## Exercise details:
Reproduce each row below word for word, with nothing added, dropped, or changed.

## Records for the task:
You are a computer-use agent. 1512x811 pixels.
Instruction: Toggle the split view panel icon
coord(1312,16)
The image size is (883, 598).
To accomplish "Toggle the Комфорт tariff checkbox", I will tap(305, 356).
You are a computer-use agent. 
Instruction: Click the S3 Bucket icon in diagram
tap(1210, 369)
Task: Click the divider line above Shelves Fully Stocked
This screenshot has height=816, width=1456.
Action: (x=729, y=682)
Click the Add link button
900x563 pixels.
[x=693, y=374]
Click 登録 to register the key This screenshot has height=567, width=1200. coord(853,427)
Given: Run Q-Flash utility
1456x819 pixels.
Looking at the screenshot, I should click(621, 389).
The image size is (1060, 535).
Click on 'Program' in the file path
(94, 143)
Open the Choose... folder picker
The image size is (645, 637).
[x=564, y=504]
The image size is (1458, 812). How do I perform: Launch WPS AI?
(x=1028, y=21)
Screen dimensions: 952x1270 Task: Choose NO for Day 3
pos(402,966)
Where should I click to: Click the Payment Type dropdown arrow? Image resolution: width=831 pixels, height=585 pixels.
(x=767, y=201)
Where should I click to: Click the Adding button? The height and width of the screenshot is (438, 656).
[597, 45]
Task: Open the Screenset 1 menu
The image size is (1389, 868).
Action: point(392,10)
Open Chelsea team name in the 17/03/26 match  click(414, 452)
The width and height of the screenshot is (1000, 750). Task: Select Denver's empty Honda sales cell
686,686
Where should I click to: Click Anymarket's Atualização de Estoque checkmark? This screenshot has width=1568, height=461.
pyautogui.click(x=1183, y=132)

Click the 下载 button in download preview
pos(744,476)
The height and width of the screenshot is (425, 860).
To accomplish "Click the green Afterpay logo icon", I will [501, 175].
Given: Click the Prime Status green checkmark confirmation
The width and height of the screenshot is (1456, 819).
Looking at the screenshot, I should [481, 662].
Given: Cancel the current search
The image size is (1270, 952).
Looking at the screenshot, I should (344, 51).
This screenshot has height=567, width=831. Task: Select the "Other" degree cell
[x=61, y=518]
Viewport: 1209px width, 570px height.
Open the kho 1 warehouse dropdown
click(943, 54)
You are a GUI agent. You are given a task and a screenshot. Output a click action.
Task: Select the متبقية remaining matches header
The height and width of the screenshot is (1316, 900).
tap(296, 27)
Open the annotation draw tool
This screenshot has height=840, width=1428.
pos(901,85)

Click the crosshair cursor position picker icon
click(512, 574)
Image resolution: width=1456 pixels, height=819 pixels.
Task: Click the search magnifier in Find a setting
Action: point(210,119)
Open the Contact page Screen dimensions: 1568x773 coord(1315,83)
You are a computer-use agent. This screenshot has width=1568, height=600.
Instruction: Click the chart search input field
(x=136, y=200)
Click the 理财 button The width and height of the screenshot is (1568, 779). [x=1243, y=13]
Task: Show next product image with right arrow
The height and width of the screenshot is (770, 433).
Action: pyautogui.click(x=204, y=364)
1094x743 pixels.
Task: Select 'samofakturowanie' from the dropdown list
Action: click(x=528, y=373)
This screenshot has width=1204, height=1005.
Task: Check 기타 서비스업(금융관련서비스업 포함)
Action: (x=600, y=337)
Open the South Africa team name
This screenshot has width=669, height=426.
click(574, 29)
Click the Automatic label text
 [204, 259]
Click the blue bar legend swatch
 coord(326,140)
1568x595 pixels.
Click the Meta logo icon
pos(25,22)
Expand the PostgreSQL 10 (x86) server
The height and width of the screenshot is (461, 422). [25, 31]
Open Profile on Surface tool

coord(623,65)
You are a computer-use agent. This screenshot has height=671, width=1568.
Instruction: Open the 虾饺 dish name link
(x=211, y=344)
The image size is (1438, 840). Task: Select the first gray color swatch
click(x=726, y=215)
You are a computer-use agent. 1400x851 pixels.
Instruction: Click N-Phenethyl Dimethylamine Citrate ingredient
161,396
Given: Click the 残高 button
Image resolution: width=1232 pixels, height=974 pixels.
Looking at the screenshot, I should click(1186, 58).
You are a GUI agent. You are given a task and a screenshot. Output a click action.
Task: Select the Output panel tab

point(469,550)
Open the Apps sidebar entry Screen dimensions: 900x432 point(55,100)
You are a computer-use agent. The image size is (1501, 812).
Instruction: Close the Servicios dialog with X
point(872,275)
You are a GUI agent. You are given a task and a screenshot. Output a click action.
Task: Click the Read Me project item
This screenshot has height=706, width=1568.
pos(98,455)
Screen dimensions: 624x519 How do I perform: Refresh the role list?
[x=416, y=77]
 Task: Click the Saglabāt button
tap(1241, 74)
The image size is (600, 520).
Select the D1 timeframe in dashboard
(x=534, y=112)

## Result of this exercise:
You are a computer-use agent. 1512x811 pixels.
Instruction: Toggle the split view panel icon
coord(1312,16)
The image size is (883, 598).
To accomplish "Toggle the Комфорт tariff checkbox", I will tap(305, 356).
You are a computer-use agent. 
Instruction: Click the S3 Bucket icon in diagram
tap(1210, 369)
Task: Click the divider line above Shelves Fully Stocked
This screenshot has height=816, width=1456.
Action: (x=729, y=682)
Click the Add link button
900x563 pixels.
[x=693, y=374]
Click 登録 to register the key This screenshot has height=567, width=1200. coord(853,427)
Given: Run Q-Flash utility
1456x819 pixels.
Looking at the screenshot, I should click(621, 389).
The image size is (1060, 535).
Click on 'Program' in the file path
(94, 143)
Open the Choose... folder picker
The image size is (645, 637).
[x=564, y=504]
The image size is (1458, 812). How do I perform: Launch WPS AI?
(x=1028, y=21)
Screen dimensions: 952x1270 Task: Choose NO for Day 3
pos(402,966)
Where should I click to: Click the Payment Type dropdown arrow? Image resolution: width=831 pixels, height=585 pixels.
(x=767, y=201)
Where should I click to: Click the Adding button? The height and width of the screenshot is (438, 656).
[597, 45]
Task: Open the Screenset 1 menu
The image size is (1389, 868).
Action: point(392,10)
Open Chelsea team name in the 17/03/26 match  click(414, 452)
The width and height of the screenshot is (1000, 750). Task: Select Denver's empty Honda sales cell
686,686
Where should I click to: Click Anymarket's Atualização de Estoque checkmark? This screenshot has width=1568, height=461.
pyautogui.click(x=1183, y=132)

Click the 下载 button in download preview
pos(744,476)
The height and width of the screenshot is (425, 860).
To accomplish "Click the green Afterpay logo icon", I will [501, 175].
Given: Click the Prime Status green checkmark confirmation
The width and height of the screenshot is (1456, 819).
Looking at the screenshot, I should [481, 662].
Given: Cancel the current search
The image size is (1270, 952).
Looking at the screenshot, I should (344, 51).
This screenshot has height=567, width=831. Task: Select the "Other" degree cell
[x=61, y=518]
Viewport: 1209px width, 570px height.
Open the kho 1 warehouse dropdown
click(943, 54)
You are a GUI agent. You are given a task and a screenshot. Output a click action.
Task: Select the متبقية remaining matches header
The height and width of the screenshot is (1316, 900).
tap(296, 27)
Open the annotation draw tool
This screenshot has height=840, width=1428.
pos(901,85)

Click the crosshair cursor position picker icon
click(512, 574)
Image resolution: width=1456 pixels, height=819 pixels.
Task: Click the search magnifier in Find a setting
Action: point(210,119)
Open the Contact page Screen dimensions: 1568x773 coord(1315,83)
You are a computer-use agent. This screenshot has width=1568, height=600.
Instruction: Click the chart search input field
(x=136, y=200)
Click the 理财 button The width and height of the screenshot is (1568, 779). [x=1243, y=13]
Task: Show next product image with right arrow
The height and width of the screenshot is (770, 433).
Action: pyautogui.click(x=204, y=364)
1094x743 pixels.
Task: Select 'samofakturowanie' from the dropdown list
Action: click(x=528, y=373)
This screenshot has width=1204, height=1005.
Task: Check 기타 서비스업(금융관련서비스업 포함)
Action: (x=600, y=337)
Open the South Africa team name
This screenshot has width=669, height=426.
click(574, 29)
Click the Automatic label text
 [204, 259]
Click the blue bar legend swatch
 coord(326,140)
1568x595 pixels.
Click the Meta logo icon
pos(25,22)
Expand the PostgreSQL 10 (x86) server
The height and width of the screenshot is (461, 422). [25, 31]
Open Profile on Surface tool

coord(623,65)
You are a computer-use agent. This screenshot has height=671, width=1568.
Instruction: Open the 虾饺 dish name link
(x=211, y=344)
The image size is (1438, 840). Task: Select the first gray color swatch
click(x=726, y=215)
You are a computer-use agent. 1400x851 pixels.
Instruction: Click N-Phenethyl Dimethylamine Citrate ingredient
161,396
Given: Click the 残高 button
Image resolution: width=1232 pixels, height=974 pixels.
Looking at the screenshot, I should click(1186, 58).
You are a GUI agent. You are given a task and a screenshot. Output a click action.
Task: Select the Output panel tab

point(469,550)
Open the Apps sidebar entry Screen dimensions: 900x432 point(55,100)
You are a computer-use agent. The image size is (1501, 812).
Instruction: Close the Servicios dialog with X
point(872,275)
You are a GUI agent. You are given a task and a screenshot. Output a click action.
Task: Click the Read Me project item
This screenshot has height=706, width=1568.
pos(98,455)
Screen dimensions: 624x519 How do I perform: Refresh the role list?
[x=416, y=77]
 Task: Click the Saglabāt button
tap(1241, 74)
The image size is (600, 520).
Select the D1 timeframe in dashboard
(x=534, y=112)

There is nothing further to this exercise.